On track to provide $2 million in grants to Thoroughbred charities across America, doubling its initial contribution since beginning a landmark effort to provide a safety net to charities rehabilitating and re-homing ex-racehorses, the Thoroughbred Aftercare Alliance is on a grand mission that began, in part, with an innocent question.
Madeline Auerbach, a well-known California racehorse owner simply wanted to know how to find a really good retirement home for her ex-racehorse Lenny From Malibu. “I was really unaware of the whole panoply of retirement, and I started to get my feet wet, and looking for a good home for him. I knew little about how to retire him, and I wanted to make sure I knew where he was at all times,” she recalls.
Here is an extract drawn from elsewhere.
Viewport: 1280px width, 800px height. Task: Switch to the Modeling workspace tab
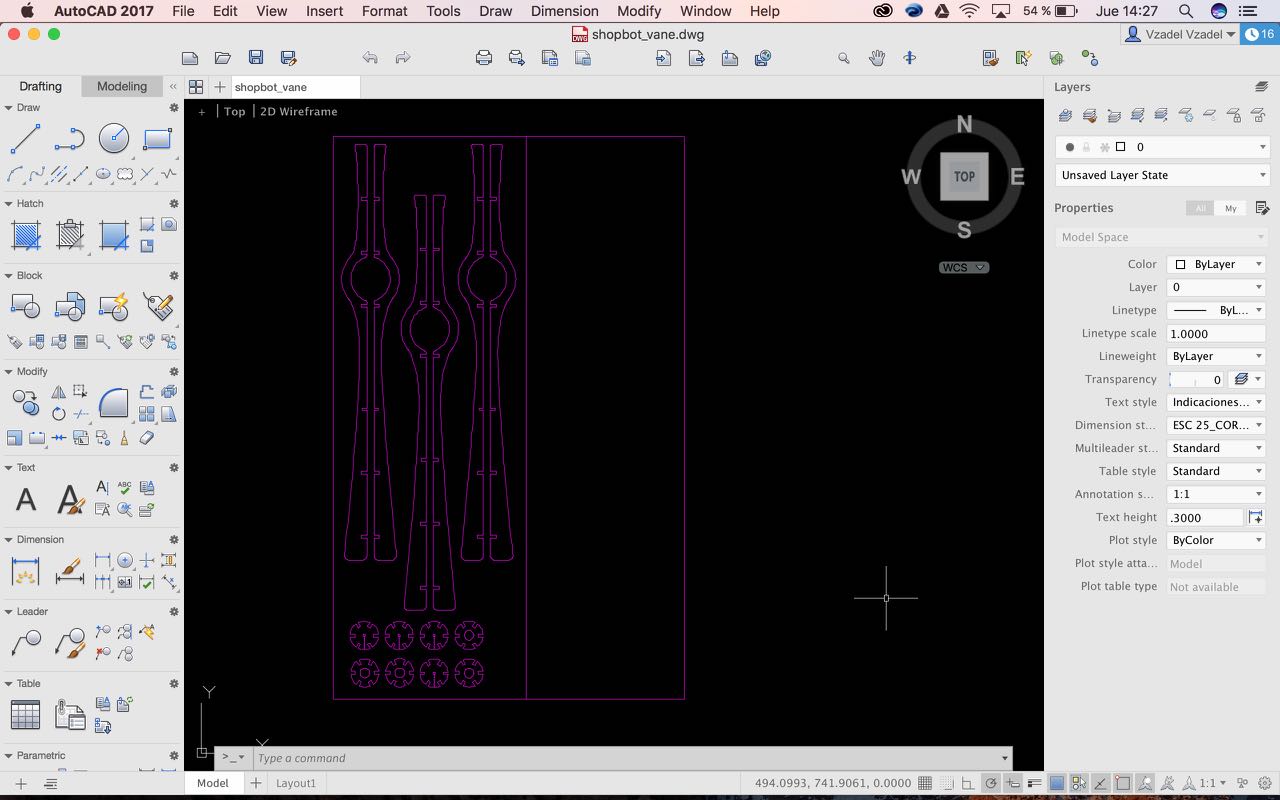(122, 86)
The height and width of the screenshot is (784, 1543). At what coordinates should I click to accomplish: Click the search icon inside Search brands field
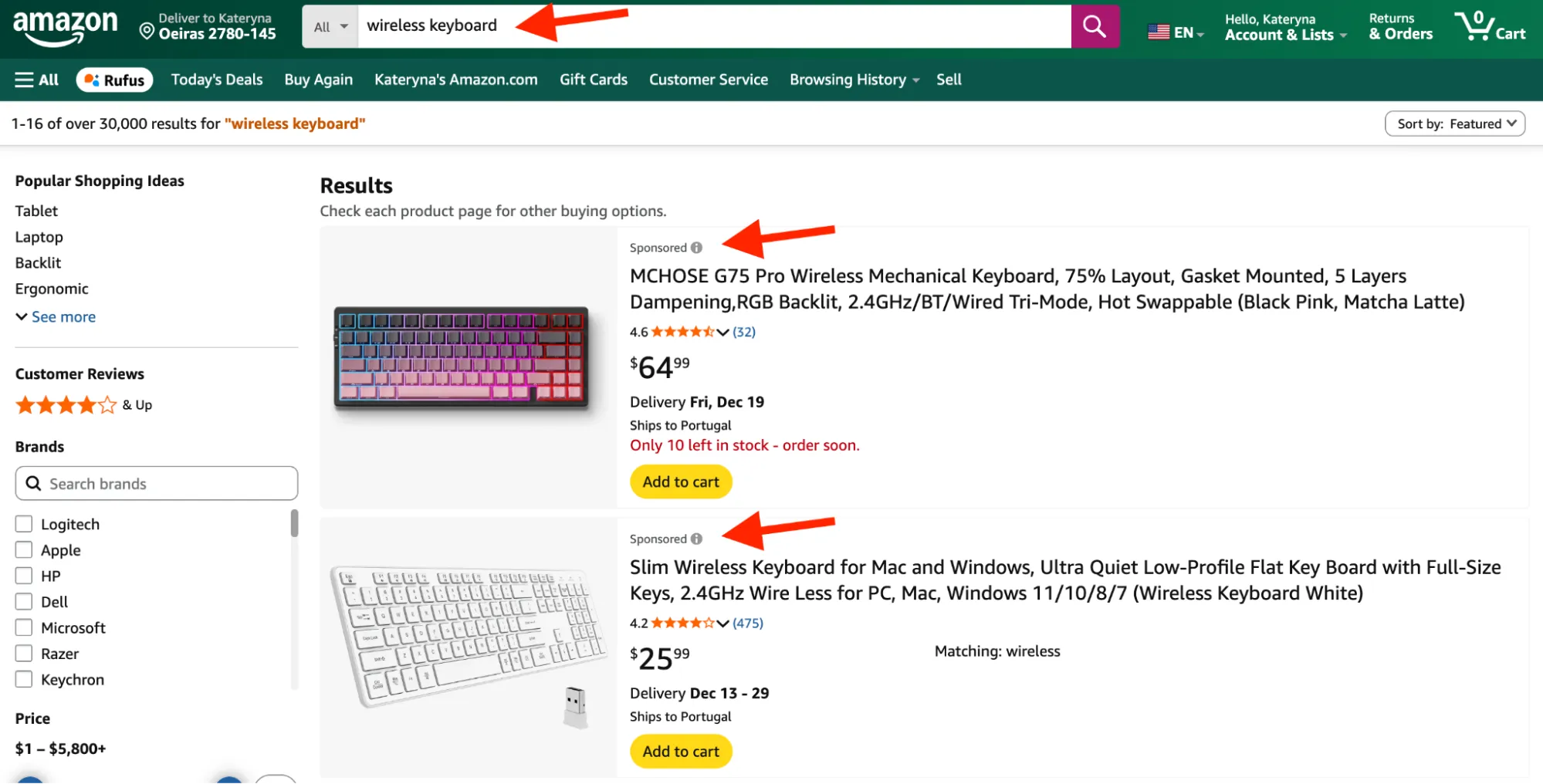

Beginning in the mid-2000s, the petite horseman, admittedly a little naïve when she started, set forth on an odyssey to create a mechanism by which the Thoroughbred industry—owners, breeders, anyone whose livelihood is affected by a Thoroughbred—could donate to Thoroughbred aftercare within a construct that would adhere to the highest standards of fiduciary accountability and trust.
She explains, “I realized soon after we started taking in money (to distribute to horse charities) that we better make sure we do a damn good job with how we distribute it … and we needed to be certain we knew where the money was going, we needed proof it was going to the horses.”
In this week’s Clubhouse Q&A, Auerbach discusses her roles as the chair of the California Retirement Management Account (CARMA), which informed the creation of the Thoroughbred Aftercare Alliance (TAA), on which she currently serves as vice chair.
Q: Your deep involvement with two funding charities that help Thoroughbred ex-racehorses started with your own horse.
I was very naïve when I started to look for a good home for Lenny from Malibu. At the time, I thought he should go live in a pasture and run around. I’ve since had a metamorphosis in my opinion of that (vision of retirement), and grown beyond it.
But it was around this same time, around 2006, that I joined the Thoroughbred Owners of California and I realized that we didn’t have a Code of Ethics. So I volunteered to write one and this is the point that I started to get really involved in how and where horses went after racing.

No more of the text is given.